As I understand it, dbplyr does not translate strsplit():

Failed to prepare query: ERROR: function strsplit(text, unknown) does not exist

This is a specific example of a general problem for me. I want to do some manipulation on a large table before I collect the results, but sometimes the manipulation code I write in R does not translate to SQL via dbplyr.

I could use some advice about how to approach these problems.

Any function that dplyr doesn’t know how to convert is left as is.

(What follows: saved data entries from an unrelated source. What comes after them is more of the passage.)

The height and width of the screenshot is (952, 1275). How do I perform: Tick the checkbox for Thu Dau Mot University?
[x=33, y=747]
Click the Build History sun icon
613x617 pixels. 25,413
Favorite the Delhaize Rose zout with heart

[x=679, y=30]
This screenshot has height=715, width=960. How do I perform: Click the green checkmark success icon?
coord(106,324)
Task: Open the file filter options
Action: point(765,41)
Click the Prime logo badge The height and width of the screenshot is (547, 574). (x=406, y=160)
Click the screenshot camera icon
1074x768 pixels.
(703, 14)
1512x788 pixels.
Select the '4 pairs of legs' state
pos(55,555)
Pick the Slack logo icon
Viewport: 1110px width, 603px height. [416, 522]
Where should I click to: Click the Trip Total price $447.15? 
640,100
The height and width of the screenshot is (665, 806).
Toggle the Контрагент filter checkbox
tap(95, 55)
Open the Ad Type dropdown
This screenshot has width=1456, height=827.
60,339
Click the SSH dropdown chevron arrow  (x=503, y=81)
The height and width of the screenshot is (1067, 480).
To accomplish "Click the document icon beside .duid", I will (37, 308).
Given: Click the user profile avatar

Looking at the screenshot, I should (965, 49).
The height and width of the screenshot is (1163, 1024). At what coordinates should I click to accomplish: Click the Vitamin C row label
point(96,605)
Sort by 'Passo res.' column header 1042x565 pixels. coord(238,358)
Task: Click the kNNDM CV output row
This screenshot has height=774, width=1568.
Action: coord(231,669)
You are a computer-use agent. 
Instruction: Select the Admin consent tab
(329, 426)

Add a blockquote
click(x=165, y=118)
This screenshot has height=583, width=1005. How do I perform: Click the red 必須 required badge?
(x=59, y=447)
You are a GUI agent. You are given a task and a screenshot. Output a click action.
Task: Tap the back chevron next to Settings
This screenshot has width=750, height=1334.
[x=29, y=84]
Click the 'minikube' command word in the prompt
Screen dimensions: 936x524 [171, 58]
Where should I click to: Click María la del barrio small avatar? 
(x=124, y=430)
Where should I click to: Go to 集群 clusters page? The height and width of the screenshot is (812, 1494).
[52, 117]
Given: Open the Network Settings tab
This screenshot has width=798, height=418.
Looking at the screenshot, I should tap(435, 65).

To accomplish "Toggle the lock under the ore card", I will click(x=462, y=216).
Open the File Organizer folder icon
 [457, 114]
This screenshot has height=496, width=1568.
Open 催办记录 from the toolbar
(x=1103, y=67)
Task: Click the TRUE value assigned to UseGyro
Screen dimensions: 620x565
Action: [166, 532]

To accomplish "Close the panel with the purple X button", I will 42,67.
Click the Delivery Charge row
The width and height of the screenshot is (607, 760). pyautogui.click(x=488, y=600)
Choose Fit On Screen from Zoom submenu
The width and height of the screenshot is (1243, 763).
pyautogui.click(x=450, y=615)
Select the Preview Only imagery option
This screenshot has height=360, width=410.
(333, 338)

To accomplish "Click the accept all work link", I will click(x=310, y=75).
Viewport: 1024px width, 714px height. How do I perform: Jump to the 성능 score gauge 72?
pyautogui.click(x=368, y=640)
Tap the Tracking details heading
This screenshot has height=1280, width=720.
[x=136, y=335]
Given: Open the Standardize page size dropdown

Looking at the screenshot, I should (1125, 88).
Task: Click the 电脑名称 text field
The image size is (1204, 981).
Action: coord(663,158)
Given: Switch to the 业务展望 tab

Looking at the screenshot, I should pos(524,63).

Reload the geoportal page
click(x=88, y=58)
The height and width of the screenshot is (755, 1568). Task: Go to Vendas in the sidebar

Is the answer to figure out the right SQL equivalent and use translate_sql()?


#2

As far as I know, you can simply leave the SQL command in your code and the dbplyr translation leaves it as is. Therefore you don't need to use translate_sql(). This has worked for me so far.


#3

Maybe a dumb question here. Do I need to then figure out the SQL equivalent of strsplit() and just use that? Is that what you are saying?


#4

I think so, yes, but somebody else may have a better solution.


#5

Thanks again, @martin.R.

I'm trying to decide how to proceed in general based on this specific example. Maybe folks will have some thoughts about the approach. Some parameters to consider:

  • you have a cloud database of 500k rows that you expect to double in size in 6 or 12 months
  • you want to query the data, do some manipulations, filter/select based on manipulations, and pipe the results to a dashboard
  • ideally your query uses 100% live data, but an hourly cache would be fine

Is it worth figuring out how to translate all pre-dashboard R visualization code to SQL to run on the database if there is no dbplyr equivalent? Or would you just pull down the data every X minutes and run everything in R (query+manipulation+visualization)? Or maybe a third option that is a no brainer for software engineers (but novel to non-engineers)?


#6

Hi, this specific need is hard to solve for because if starts getting into the area of Text Analysis with SQL (and R). We essentially need to "tokenize" each word within the field (which is what the \\W+ is effectively doing) and then perform an analysis on the results (<2). Postgres seems to offer some solutions by creating an array based on the regex result, but I'm not certain how would those looks to dbplyr after converted. So, in essence, yes, the idea is to find an equal function to strsplit(), but my impression is that this will actually be a combination of multiple SQL calls within PostGres.